As enterprise architecture (EA) matures into an established discipline in most moderate to large scale IT organizations, EA is increasingly being challenged to demonstrate objective evidence of its contribution to the corporation. Beginning even before the current economic crisis began, the senior business management intensified their scrutiny of IT in relation to measurable benefits. Increasingly, IT divisions are being required to produce detailed metrics that provide quantitative evidence of their contributions.
This presents a particular challenge to EA. Other IT divisions tend to have well-established criteria to measure their performance: Percent uptime for systems, error rates for applications, number of calls resolved on the first contact for help centers, etc. EA, on the other hand, is rarely directly responsible for any obvious quantifiable measure. Its impact is more subtle. EA governance, for example, may significantly enhance the quality of development efforts, but is rarely held directly responsible for the success or failure of a specific project. Similarly, while EA clearly has an important oversight role with regard to infrastructure and time to recover from a planned drill or actual disaster, you cannot reasonably attribute measurable results to the quality of EA efforts. An effective EA organization, while touching on a vast array of IT activities, is solely responsible for relatively few projects. Its value is far more often incremental, strengthening system development and maintenance and avoiding unnecessary risk rather than having primary responsibility.
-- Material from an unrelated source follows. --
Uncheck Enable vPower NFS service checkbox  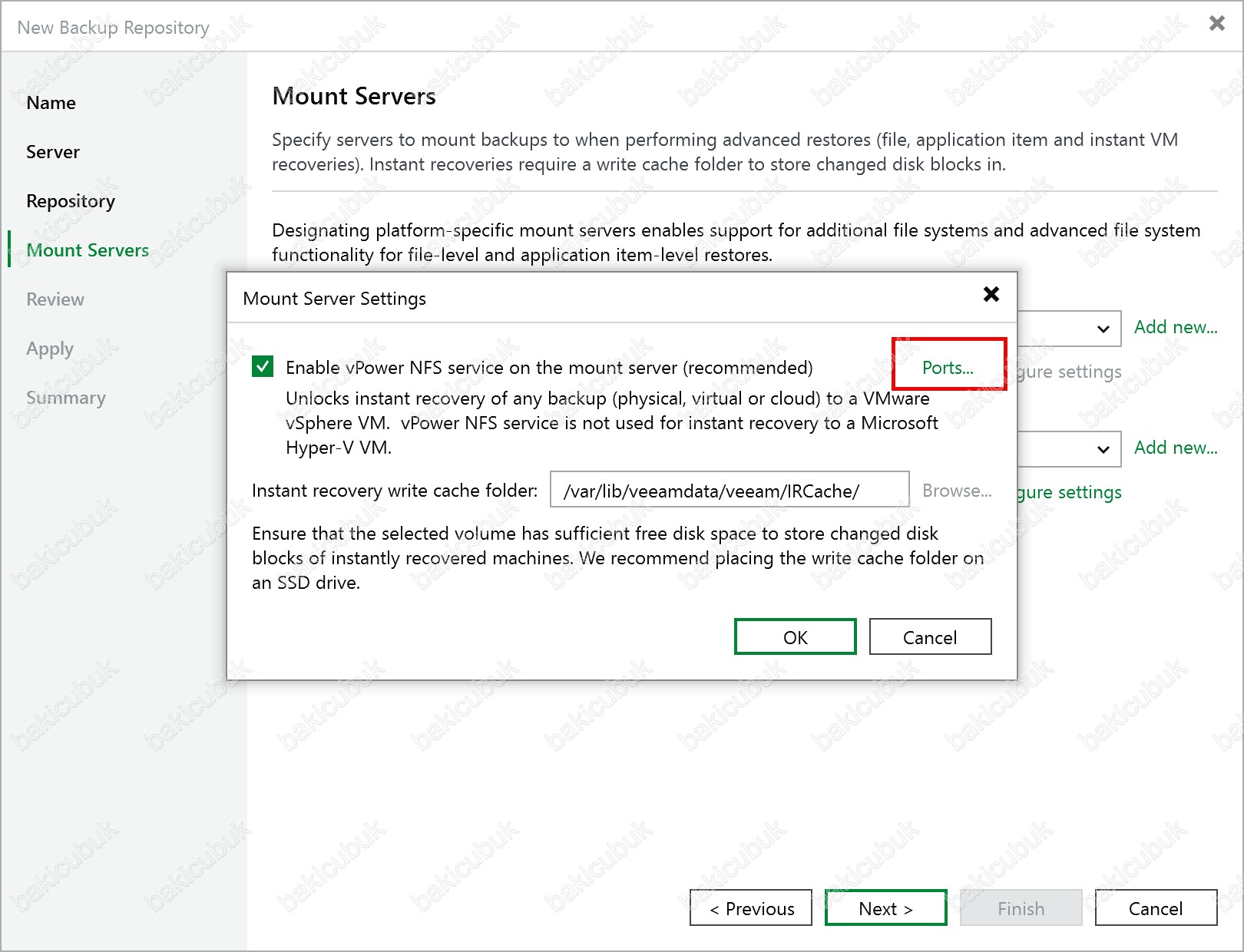click(x=263, y=367)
The development of common services for which some EA organizations assume responsibility is an exception to this rule, but the measurement of the value of these services is not simple either. Several measures are applicable:
- The number of services used by multiple applications
- Error rates
- Transaction throughput
However, this last metric—transaction throughput—may not provide a clear indication of EA contribution
that is meaningful to senior management. CEOs and CFOs are often unimpressed with these numbers. They are aware
that the real question is whether the centralization of services is cost-effective relative to each application.
They do not accept on faith that common services—which you often need to "tweak" for effective reuse—save the corporation money. While upper management is interested in these statistics, they do not, in themselves, give executives a means to measure EA's value in relation to its cost.
Beyond the limited number of metrics that are directly attributed to common services, EA's metric waters are muddy. It's success at setting, publishing, and enforcing standards may have an effect on, say, system up time, but how much of an effect? If programs crashed the system or systems that met corporate coding standards but contained buried errors, is EA at fault? Possibly, but it certainly would not be the first area investigated in seeking root causes. If EA shouldn't be blamed if server capacity was maxed out, can it claim credit when all systems perform perfectly? Similarly, quantifying EA's role in project efficiency statistics, such as on-time delivery, number of errors detected and resolved prior to user acceptance testing, requires assumptions and interpretations that defeat the goal of providing purely objective measures.